### Supplied data
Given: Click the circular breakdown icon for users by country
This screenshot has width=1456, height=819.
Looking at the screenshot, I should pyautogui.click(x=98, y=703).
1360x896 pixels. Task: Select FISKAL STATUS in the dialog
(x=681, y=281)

---

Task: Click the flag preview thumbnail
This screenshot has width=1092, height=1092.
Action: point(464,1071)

### Job
Lay out everything from the line containing "Given: Click the" down to the line containing "(x=681, y=281)", both included, as a numbered list with blank lines left out.

### Expected answer
1. Given: Click the circular breakdown icon for users by country
2. This screenshot has width=1456, height=819.
3. Looking at the screenshot, I should pyautogui.click(x=98, y=703).
4. 1360x896 pixels. Task: Select FISKAL STATUS in the dialog
5. (x=681, y=281)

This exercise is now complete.